Work required:
For this exercise, write out each entry below exactly, omitting the images.

---- Stored data

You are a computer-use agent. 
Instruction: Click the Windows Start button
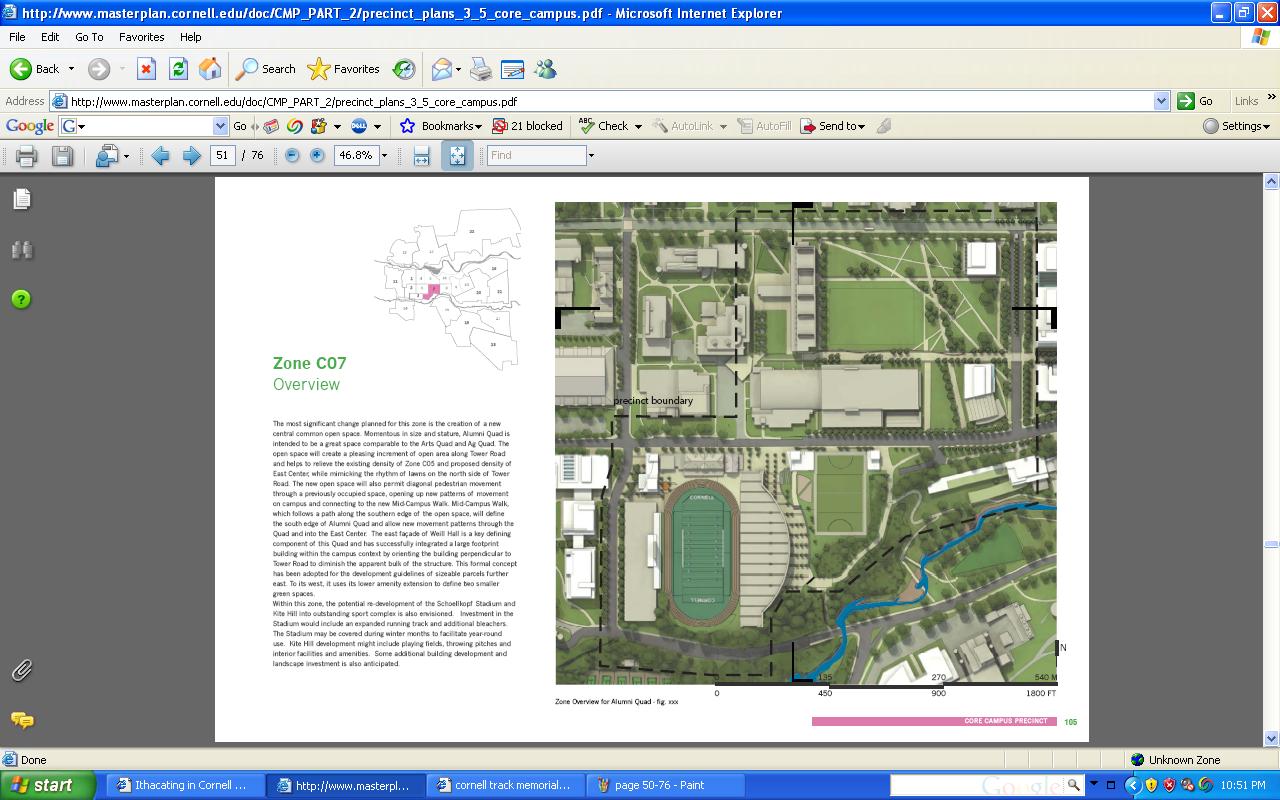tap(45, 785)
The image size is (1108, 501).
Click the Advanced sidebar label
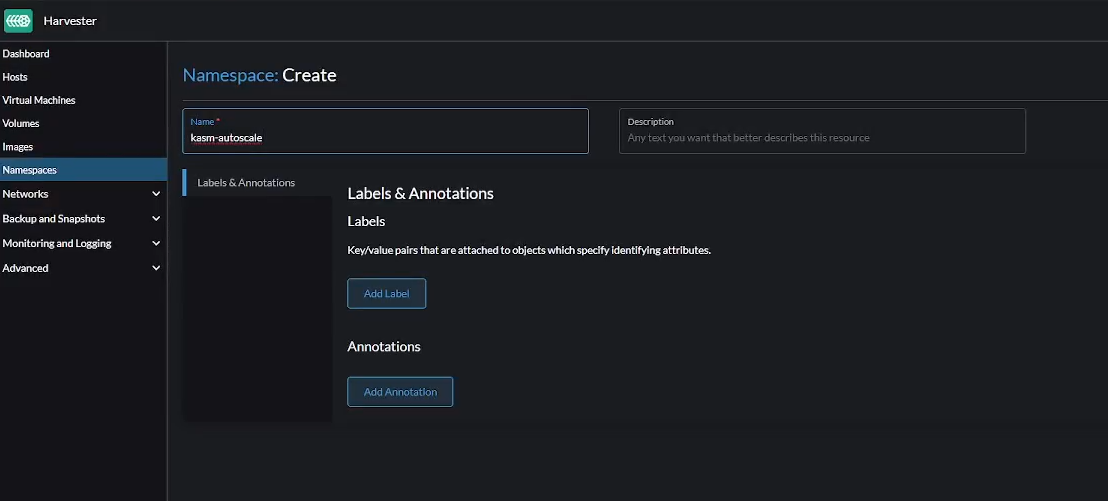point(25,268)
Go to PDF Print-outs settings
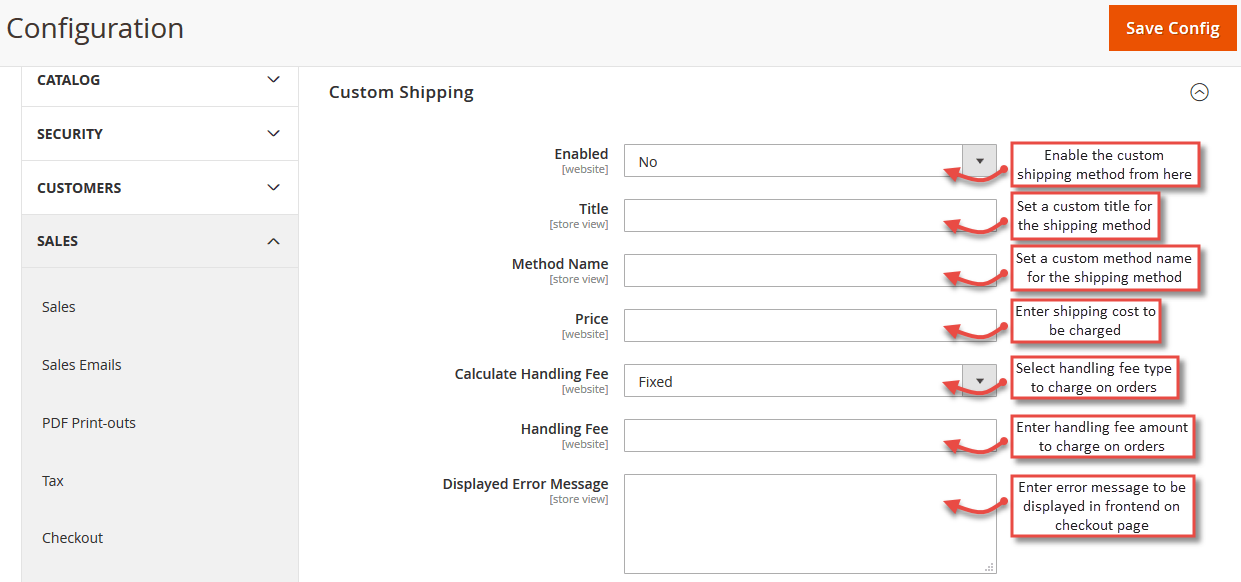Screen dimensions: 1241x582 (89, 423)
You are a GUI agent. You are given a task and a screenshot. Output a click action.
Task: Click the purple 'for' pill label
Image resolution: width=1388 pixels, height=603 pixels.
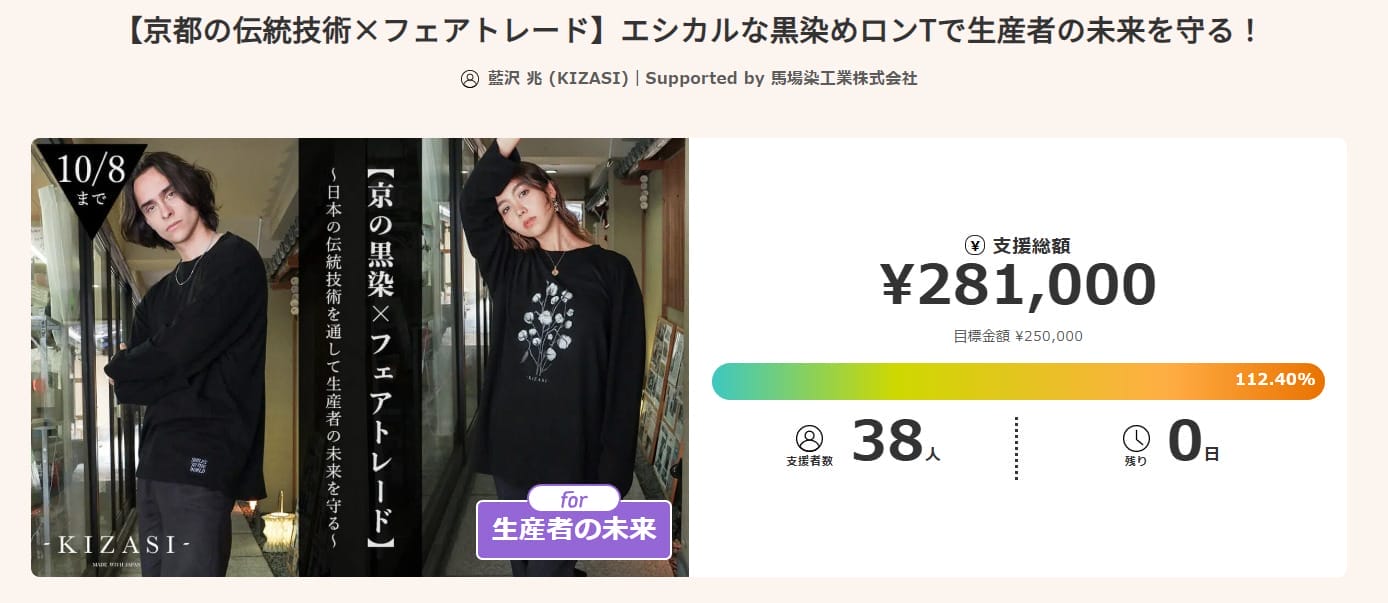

--------

Answer box:
You are a computer-use agent. 
Instruction: Click the Windows Start button
tap(45, 785)
The image size is (1108, 501).
Click the Advanced sidebar label
point(25,268)
Go to PDF Print-outs settings
Screen dimensions: 1241x582 (89, 423)
You are a GUI agent. You are given a task and a screenshot. Output a click action.
Task: Click the purple 'for' pill label
Image resolution: width=1388 pixels, height=603 pixels.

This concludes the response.